▸ **GOAL**
Output the lines from the one containing "Click the Phone number device icon" through the one containing "Screen dimensions: 1568x752", inclusive, without any changes.
## Start TASK INPUTS
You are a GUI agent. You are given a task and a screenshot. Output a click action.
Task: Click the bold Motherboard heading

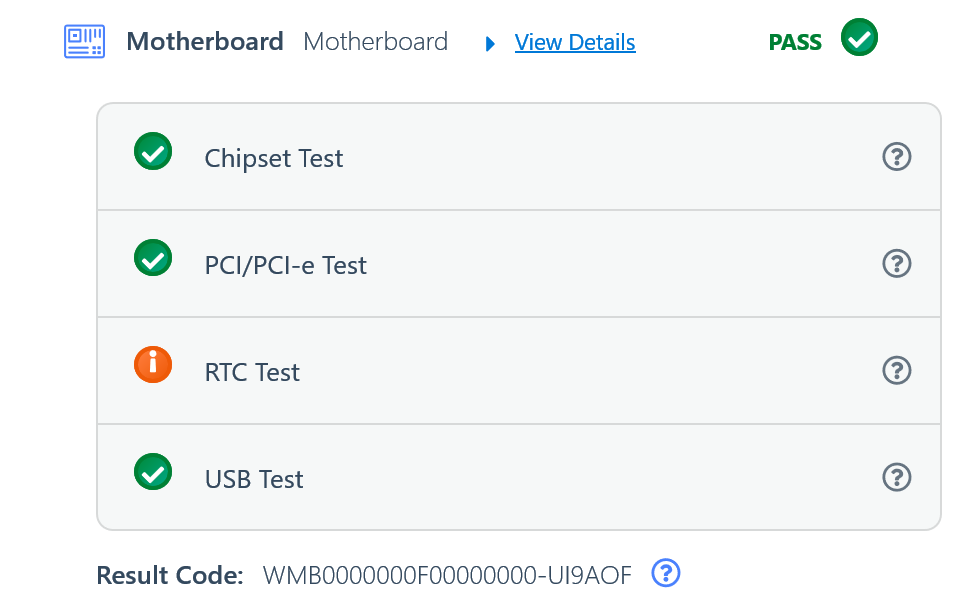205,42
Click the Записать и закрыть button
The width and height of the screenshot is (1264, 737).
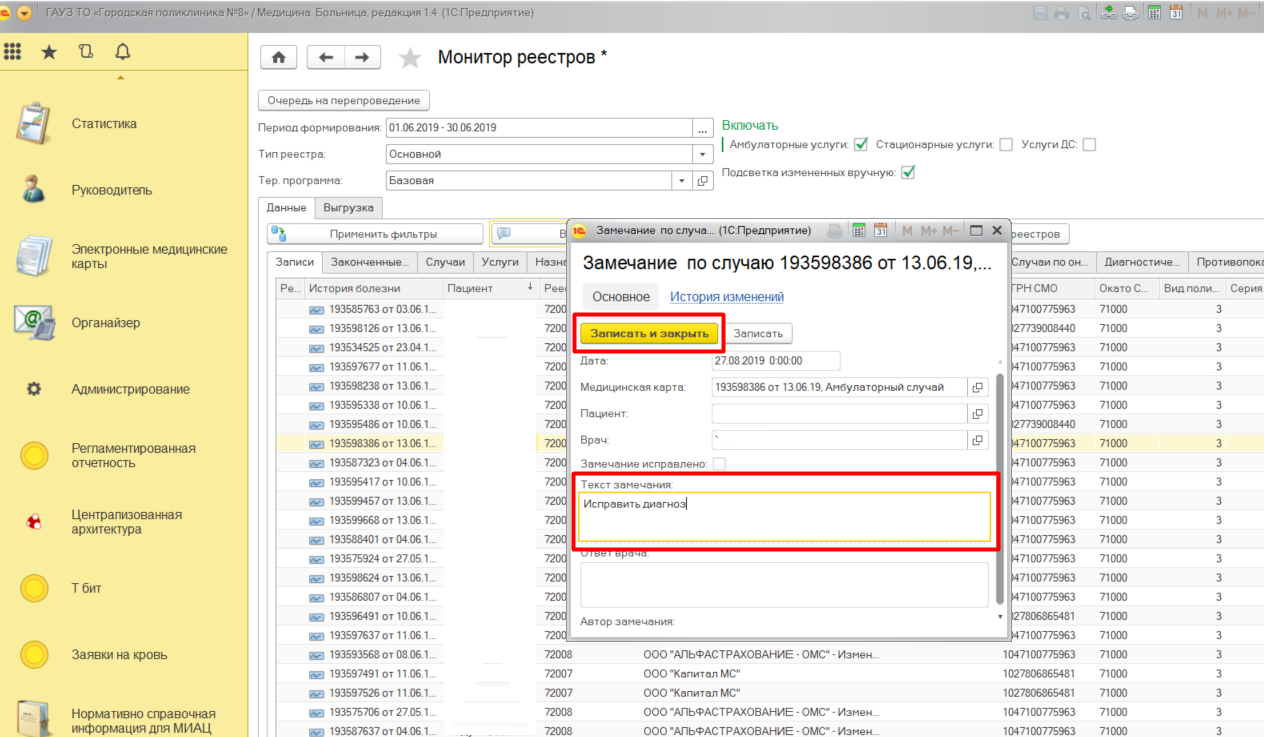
## End TASK INPUTS
## Start TASK INPUTS
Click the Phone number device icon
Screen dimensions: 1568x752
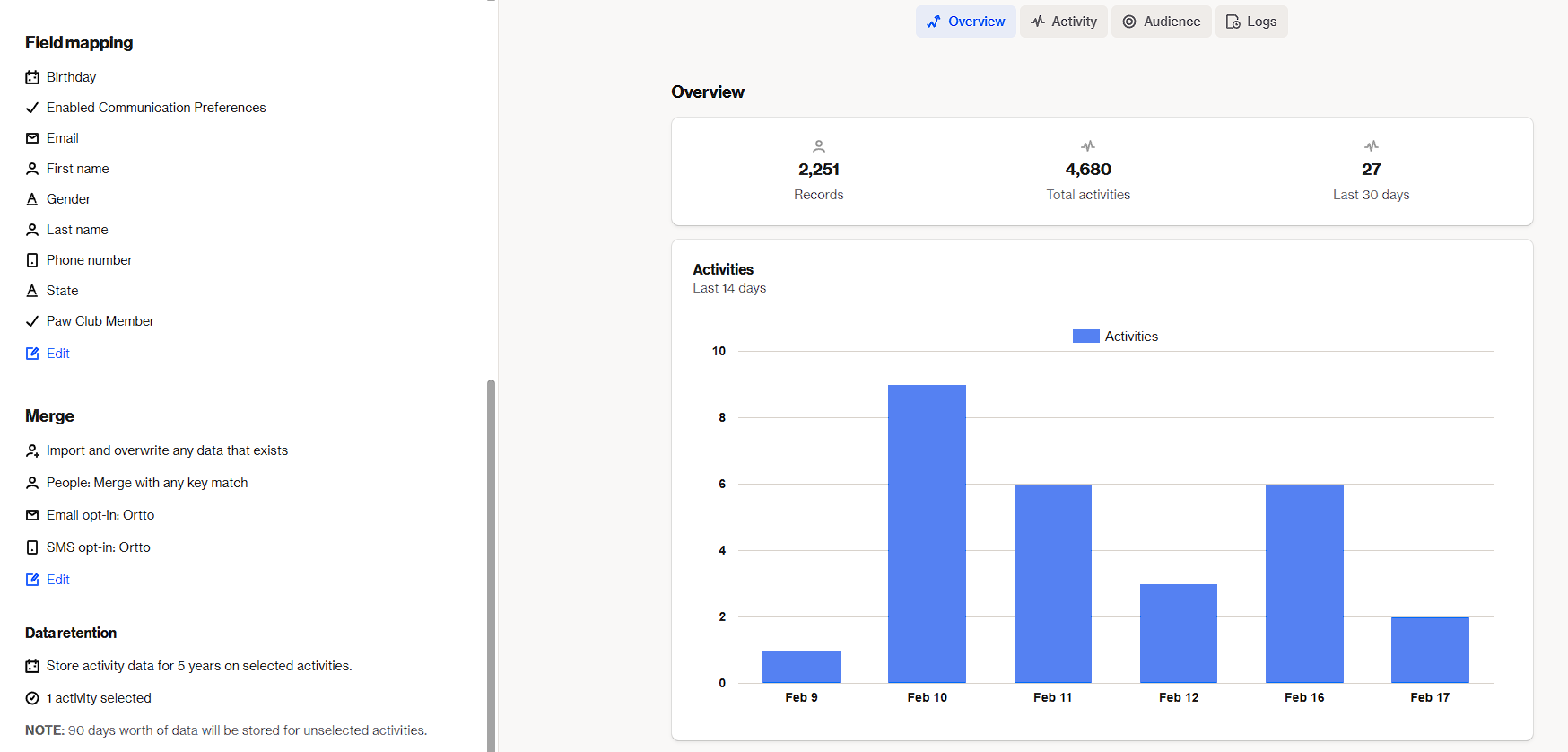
## End TASK INPUTS
▸ **EXERCISE RESPONSE**
Click the Phone number device icon
Screen dimensions: 1568x752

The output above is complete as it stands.